For WordPress users, there’s a designated field for alt text when uploading image to a page or post.
OK, so we’ve established by now that, for many reasons, it’s important for images to have an alt text. But how does one write an alt text properly? Here are some best practices to make sure yours is as visible and accessible as possible.
Your alt text should be precise and to-the-point, as well as easy to understand. You are writing for an audience, so make sure it’s as universally clear as possible. In its essence, all an alt tag really is is a written representation of an image, so just describe in a few words what it means and depicts.
For example, if you were to post an image of a dog, you might use the alt text to describe the colour, breed and description of what the dog is doing.

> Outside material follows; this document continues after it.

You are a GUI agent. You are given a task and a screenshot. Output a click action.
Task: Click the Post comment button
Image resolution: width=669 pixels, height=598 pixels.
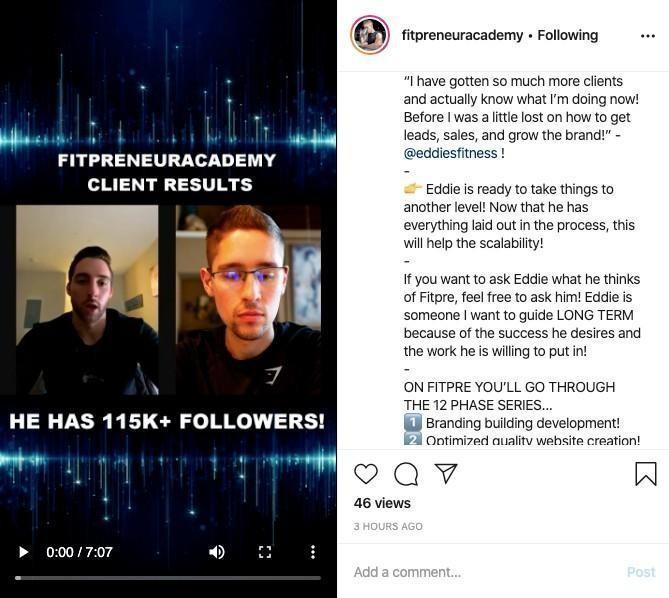(x=641, y=572)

Alt Text: Brown poodle dog wearing red party hat
There’s no need to write a paragraph, you only have 125 to make your point. Simply sum the image up in a brief sentence. Don’t bother with flowery language or over-descriptive adjectives. This will just cause confusion and won’t do you many favours in the rankings. Describe only the key elements in the image, and don’t sweat the minor details.
Alt Text: Girl on the phone while carrying shopping bag
These words use up unnecessary space, and are only stating the obvious. Both Google and your readers can deduce this for themselves. Remember, you only have 125 characters to play with.
Use keywords in your alt text as good SEO housekeeping, but only if they are relevant. You are writing for the reader first and the search engine second, so your alt text needs to make sense above all else. Google may penalise for keyword stuffing so it’s not worth risking otherwise. You may also consider ‘semantic’ keywords. If your page’s or blog’s title is ‘How to Generate Leads’, you can consider using lead generation in your image alt text.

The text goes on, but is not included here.